[Stored items]
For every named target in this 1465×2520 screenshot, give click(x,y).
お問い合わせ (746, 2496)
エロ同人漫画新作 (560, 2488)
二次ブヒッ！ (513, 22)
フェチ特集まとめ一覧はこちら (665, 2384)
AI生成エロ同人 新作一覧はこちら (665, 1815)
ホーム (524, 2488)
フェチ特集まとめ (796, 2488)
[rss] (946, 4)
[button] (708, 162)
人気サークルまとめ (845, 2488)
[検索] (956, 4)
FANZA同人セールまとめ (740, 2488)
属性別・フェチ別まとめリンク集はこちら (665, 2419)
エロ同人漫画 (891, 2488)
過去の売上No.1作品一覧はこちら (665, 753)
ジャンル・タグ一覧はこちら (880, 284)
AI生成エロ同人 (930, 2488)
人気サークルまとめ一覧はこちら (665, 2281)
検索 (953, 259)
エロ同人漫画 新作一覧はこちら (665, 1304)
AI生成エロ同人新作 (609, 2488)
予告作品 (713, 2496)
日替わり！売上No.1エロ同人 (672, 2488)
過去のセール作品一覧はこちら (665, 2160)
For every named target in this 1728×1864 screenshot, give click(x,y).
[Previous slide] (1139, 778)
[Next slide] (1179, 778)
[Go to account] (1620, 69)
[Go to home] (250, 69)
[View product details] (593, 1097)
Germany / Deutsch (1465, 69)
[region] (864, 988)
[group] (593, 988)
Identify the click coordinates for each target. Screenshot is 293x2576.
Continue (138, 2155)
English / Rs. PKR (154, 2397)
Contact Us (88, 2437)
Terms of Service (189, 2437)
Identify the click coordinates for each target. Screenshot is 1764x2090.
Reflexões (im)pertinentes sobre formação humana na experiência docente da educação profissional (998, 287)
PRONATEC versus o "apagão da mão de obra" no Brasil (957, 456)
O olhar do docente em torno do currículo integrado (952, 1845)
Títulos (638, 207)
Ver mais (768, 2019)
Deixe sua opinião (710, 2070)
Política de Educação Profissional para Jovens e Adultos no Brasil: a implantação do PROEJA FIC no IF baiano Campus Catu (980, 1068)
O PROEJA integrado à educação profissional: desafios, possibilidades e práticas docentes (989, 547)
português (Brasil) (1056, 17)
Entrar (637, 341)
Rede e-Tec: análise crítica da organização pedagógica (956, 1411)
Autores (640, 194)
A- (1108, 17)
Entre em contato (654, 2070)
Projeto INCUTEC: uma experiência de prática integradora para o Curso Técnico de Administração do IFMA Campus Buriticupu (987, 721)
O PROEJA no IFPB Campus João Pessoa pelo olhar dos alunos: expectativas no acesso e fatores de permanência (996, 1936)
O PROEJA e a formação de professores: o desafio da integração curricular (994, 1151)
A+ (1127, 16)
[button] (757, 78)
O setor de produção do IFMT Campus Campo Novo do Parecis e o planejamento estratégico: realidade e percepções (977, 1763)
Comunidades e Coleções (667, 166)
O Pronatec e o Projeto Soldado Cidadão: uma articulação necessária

Activity: Your output should be the lines from the one with "Autores (640, 194)" through the end of the records above, copied exactly.

Written solution:
Autores (640, 194)
A- (1108, 17)
Entre em contato (654, 2070)
Projeto INCUTEC: uma experiência de prática integradora para o Curso Técnico de Administração do IFMA Campus Buriticupu (987, 721)
O PROEJA no IFPB Campus João Pessoa pelo olhar dos alunos: expectativas no acesso e fatores de permanência (996, 1936)
O PROEJA e a formação de professores: o desafio da integração curricular (994, 1151)
A+ (1127, 16)
[button] (757, 78)
O setor de produção do IFMT Campus Campo Novo do Parecis e o planejamento estratégico: realidade e percepções (977, 1763)
Comunidades e Coleções (667, 166)
O Pronatec e o Projeto Soldado Cidadão: uma articulação necessária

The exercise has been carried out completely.